COACH Peter de Villiers has no injury concerns and Ruan Pienaar is expected to return to the Springbok match day squad of 22 for Saturday’s Tri-Nations Test against the Wallabies at Newlands.

Pienaar, with a slight ankle injury, missed Saturday’s international against the All Blacks in Durban and, in his absence, flyhalf Morné Steyn booted himself into the record books with 31 points.

It might be sacrilege to suggest this just a couple of days after Steyn’s remarkable one-man display, but Pienaar remains the better all-round flyhalf and will return sooner rather than later.

For the moment, though, Steyn is top of the pops and Pienaar seems certain to be on the bench on Saturday.

His ability to cover Fourie du Preez at the base of the scrum should, logically, see him displace Ricky Januarie, but De Villiers is unlikely to omit either the Western Province scrumhalf or the Sharks’ Adrian Jacobs and it may well be the luckless Bulls centre Wynand Olivier who drops out of the current 23-man Bok squad.

There must be some concern at the Springboks’ lack of cohesion and creativity on attack and wings Bryan Habana and JP Pietersen have spent two Tests chasing kicks and making tackles.

In spite of their superb pressure-play, and camping on the New Zealand line for long periods, the Boks scored only one try on Saturday and that was the result of a messy All Black scrum.

De Villiers admitted yesterday that the Springboks’ attacking play was disappointing.

“Although the margins of victory over the All Blacks looked good on the scoreboard, it wasn’t that comfortable.
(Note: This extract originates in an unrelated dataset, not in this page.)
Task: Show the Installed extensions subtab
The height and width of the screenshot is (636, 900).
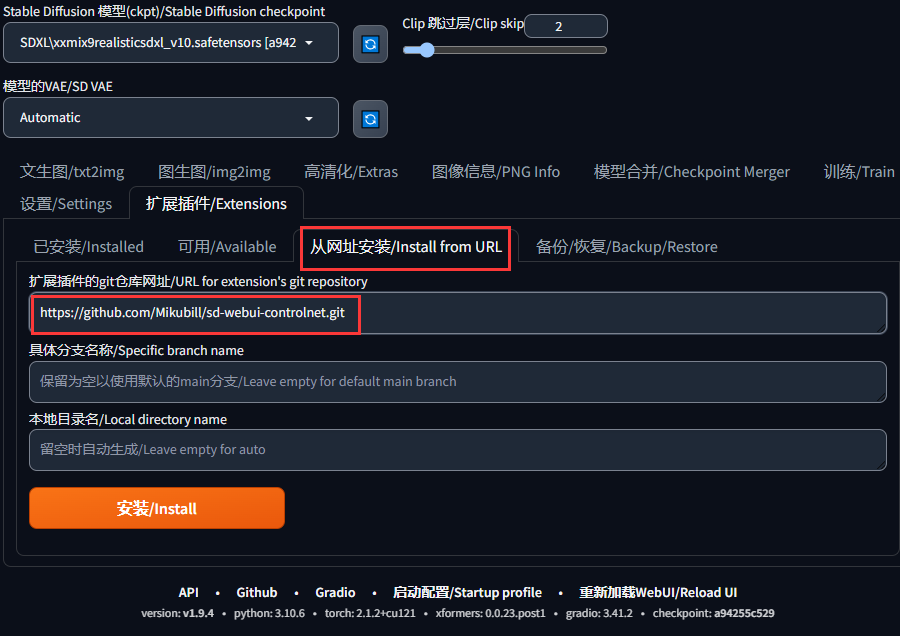Action: [x=88, y=247]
“We don’t have the perfect team yet, but we just want to make people proud.

“The Australians will be slightly different and more tactical than the All Blacks so we might have to change a bit,” De Villiers said.

“What we can take from the past is good, but those results won’t influence the future,” he told reporters.

“We know what we want to achieve, but in Australia we face a much more structured unit.

“They take the ball through the phases and keep possession for longer periods, they probe and look for holes, and have a brilliant backline.”

Fullback Mils Muliaina backed the high-risk game plan, which involved the All Blacks moving the ball from deep inside their own half and looking for space out wide, but believed they took the wrong options at crucial times.

“It was probably on to kick and we ran it and if it was on to run it, we kicked it.

“That’s the disappointing part and we’ve just got to regroup now, go back home and take a long think about what we’re going to do.’’

The All Blacks, physically and mentally battered by the Boks, are now taking a pounding back home after their naive approach in Durban and failing to pick up a bonus point in either of their two Tests in South Africa.

Wynne Gray, in the NZ Herald, said the All Black team should be overhauled after “as bad a performance as any in the 69 Tests since Graham Henry took over”.

The two most experienced All Blacks — fullback Mils Muliaina and flankRichie McCaw — both say South African rugby is at the strongest ebb they have seen.

Michael Alwin of the Guardian suggested the Boks’ game plan was based around being aggressive and waiting for mistakes.

“And, boy, did the All Blacks make mistakes,” he wrote.

“On a wet night in Durban, they continued their policy of running mindlessly every precious morsel of possession they manage to secure.

“When it came off, which it did once or twice, it was spectacular, but for the most part it gifted the ball back to the opposition in treacherous positions.”

Mark Palmer in the Sunday Times wrote: “New Zealand were a side marginally improved from the ghastly efforts witnessed at Bloemfontein, but too many cogs were still not rotating with sufficient alacrity to permit Graham Henry’s team serious hope of winning.”